SEATTLE - On Monday, pilots Hank Hendrickson and Walt Sherrell - both 89 - climbed back into their respective pilot seats for a nostalgic trip using World War II-era communication technology.
Originally from Arkansas, Walt Sherrell was so anxious to get pilot experience in World War II, he didn't wait for the U.S. to join the war. He signed up to fly Spitfires for the British and ended up flying big British Lancaster Bombers before the Americans were finally brought into the war by Pearl Harbor, when he transferred to the U.S. Army Air Corps and served as the pilot of a B-29 bomber in the Pacific Theater.
Hank Hendrickson was driving an airport crash truck before the war and thought it would be pretty cool to become a pilot. WWII would soon give him his chance. He spent the war flying B-17 bombers out of England.
On Monday, they relived their dreams, sitting in their respective pilots seats inside of Boeing's Plant 2 where the B-17 was actually built. Both planes belong to the Museum of Flight and the museum put on a demonstration.
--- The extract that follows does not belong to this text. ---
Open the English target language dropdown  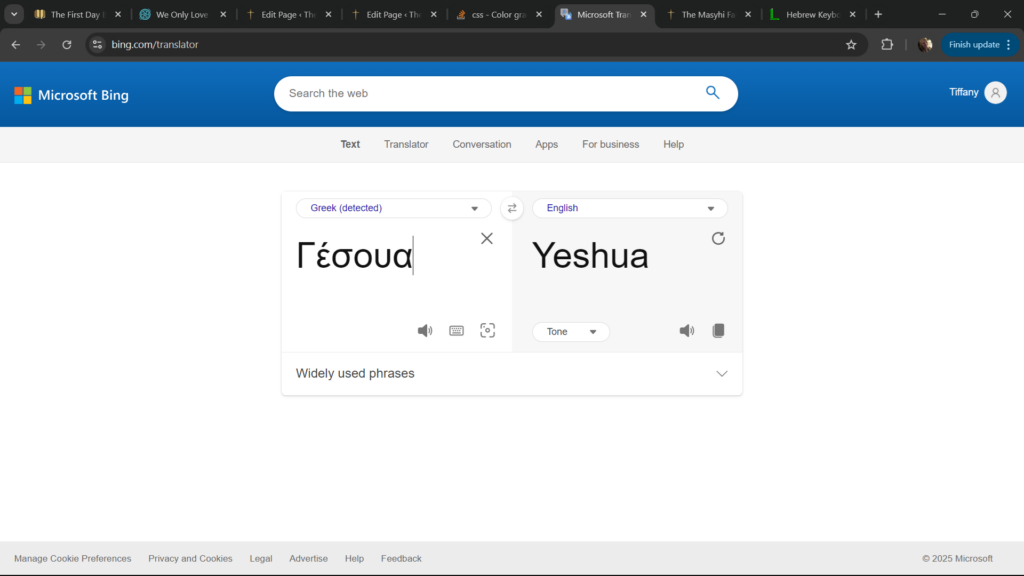pos(630,208)
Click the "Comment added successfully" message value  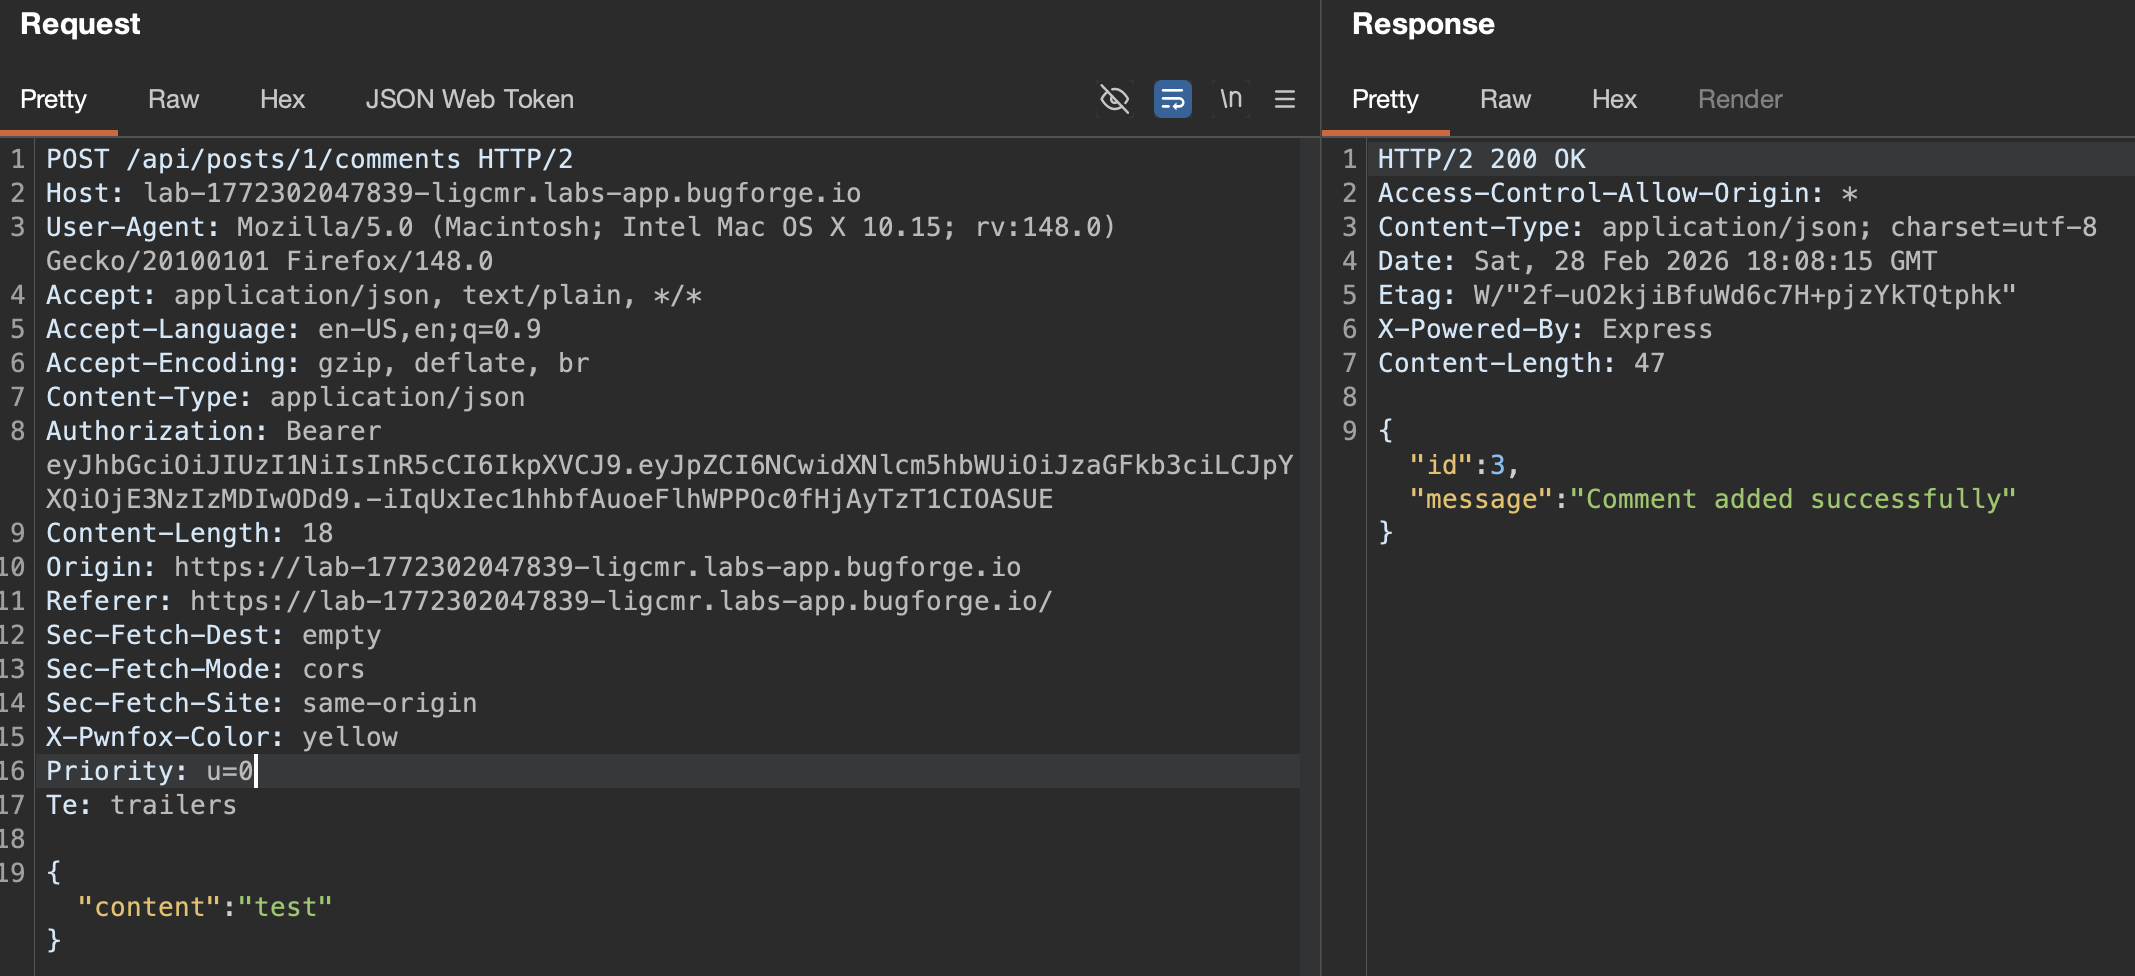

The museum and a team of volunteers is not only restoring the planes, they decided to restore the electronics, including the old WWII military radios inside.
Both Sherrell and Hendrickson re-created the typical conversations from the cockpit as they took their bombers into the "air" without leaving the inside of the hangar.
The radios all used vacuum tubes in those days. There were no transistors and certainly no computer chips. But Dale Thompson, a retired telephone company engineer who's helping drive the restoration of the plane's electronics, says there were enough old components in people's garages and attics to restore the radios.
The radios are being restored to make the planes as accurate as possible. But, like the planes, they may never fly again.